Smoking brings with it serious health detriments, even if you do not smoke often or just smoke for a short amount of time. The Centers for Disease Control and Prevention list increased risk of lung cancer, heart disease, reduced respiratory function and infertility rates among women. Many of those risks are reduced greatly just in the first month after quitting, and most of those risks are gone after a year.
I always told myself I would never become a smoker. My first cigarette was at age 21 in Afghanistan after our first firefight. The adrenaline rushing through me was making me shake and throwing off my aim, so a buddy handed me a cigarette. Within a day of getting back to base, I was bumming cigarettes from other friends.
The success rate of quitting is almost as depressing as the health risks of smoking, as shown by the American Cancer Society.

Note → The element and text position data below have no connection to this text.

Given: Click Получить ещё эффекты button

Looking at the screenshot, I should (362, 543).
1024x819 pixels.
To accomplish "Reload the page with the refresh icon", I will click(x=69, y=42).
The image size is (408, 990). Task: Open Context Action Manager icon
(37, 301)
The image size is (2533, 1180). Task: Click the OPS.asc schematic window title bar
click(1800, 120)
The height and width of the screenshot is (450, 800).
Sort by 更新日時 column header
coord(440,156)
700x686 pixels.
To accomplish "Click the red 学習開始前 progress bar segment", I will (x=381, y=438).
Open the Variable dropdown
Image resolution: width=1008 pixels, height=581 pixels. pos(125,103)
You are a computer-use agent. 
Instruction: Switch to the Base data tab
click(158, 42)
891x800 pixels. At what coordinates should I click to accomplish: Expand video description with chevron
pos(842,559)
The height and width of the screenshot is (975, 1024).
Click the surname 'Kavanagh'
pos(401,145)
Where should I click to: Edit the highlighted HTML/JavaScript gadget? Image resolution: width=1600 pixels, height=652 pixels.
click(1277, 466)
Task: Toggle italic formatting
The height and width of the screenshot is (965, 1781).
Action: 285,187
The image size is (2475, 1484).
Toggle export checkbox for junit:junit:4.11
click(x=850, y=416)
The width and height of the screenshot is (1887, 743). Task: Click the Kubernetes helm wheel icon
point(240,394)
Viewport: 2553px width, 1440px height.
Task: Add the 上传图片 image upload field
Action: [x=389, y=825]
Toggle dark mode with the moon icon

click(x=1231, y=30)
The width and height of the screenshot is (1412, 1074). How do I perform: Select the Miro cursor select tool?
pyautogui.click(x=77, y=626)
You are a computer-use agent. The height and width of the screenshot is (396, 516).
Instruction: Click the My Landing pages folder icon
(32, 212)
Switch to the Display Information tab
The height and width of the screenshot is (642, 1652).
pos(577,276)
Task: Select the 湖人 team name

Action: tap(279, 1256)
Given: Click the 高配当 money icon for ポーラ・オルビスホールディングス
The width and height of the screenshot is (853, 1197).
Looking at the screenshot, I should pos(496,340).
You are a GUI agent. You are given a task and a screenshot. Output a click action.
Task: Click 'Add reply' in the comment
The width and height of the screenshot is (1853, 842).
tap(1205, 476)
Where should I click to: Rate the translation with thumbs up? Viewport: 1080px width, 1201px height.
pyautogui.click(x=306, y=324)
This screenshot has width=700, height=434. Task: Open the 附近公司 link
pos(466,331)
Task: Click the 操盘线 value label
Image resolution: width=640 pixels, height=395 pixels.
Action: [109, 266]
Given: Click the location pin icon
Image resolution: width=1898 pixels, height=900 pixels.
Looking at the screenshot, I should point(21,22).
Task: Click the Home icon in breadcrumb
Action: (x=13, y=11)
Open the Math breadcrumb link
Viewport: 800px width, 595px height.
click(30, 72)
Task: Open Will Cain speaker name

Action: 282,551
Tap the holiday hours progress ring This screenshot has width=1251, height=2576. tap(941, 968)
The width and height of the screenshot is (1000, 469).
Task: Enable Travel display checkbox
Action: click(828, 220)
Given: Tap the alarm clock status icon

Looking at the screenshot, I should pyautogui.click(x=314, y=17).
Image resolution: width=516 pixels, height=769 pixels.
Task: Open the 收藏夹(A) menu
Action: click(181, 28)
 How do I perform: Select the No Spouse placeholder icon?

Seventy percent of all adult smokers want to quit. Forty percent will try to quit this year. Of that 40 percent, only 3.5 percent are able to quit cold turkey. Seven percent will be able to quit using nicotine replacement treatments (NRT). Of those small percentages who do successfully quit, 50 percent will relapse while drunk.
I am lucky, though. The Veteran’s Affairs (VA) hospital supports my decision to quit. They know if I continue, the health cost will eventually fall back on them. To help me quit, I was given free prescriptions for nicotine gum and lozenges. I had tried the nicotine patches years ago, but the skin irritation made me angrier than the lack of cigarettes. The VA recommends using two different methods to quit because it raises the success rate to around 19 percent.
I asked my physician about getting a prescription for Chantix, but she was hesitant about the idea. Chantix is a pill that has been known to help people quit, but the downside is the side effects.
The website for Chantix explains people who use it may experience unusual dreams and an increased risk of depression and suicidal thoughts.
The side effects are just as irritating with NRTs. Within the first three minutes of chewing the gum, I start getting nauseous and develop a stomachache. It also causes a burning and itching sensation in the back of my throat even after I spit the gum out.
Though this mountain of a task seems insurmountable, I am still dedicated to the effort. Even as I sit here angrily chewing the gum that will inevitably make me feel terrible, all I want to do is go relax with a smoke. I will not do it. Although it may just be a matter of time before my willpower gives out.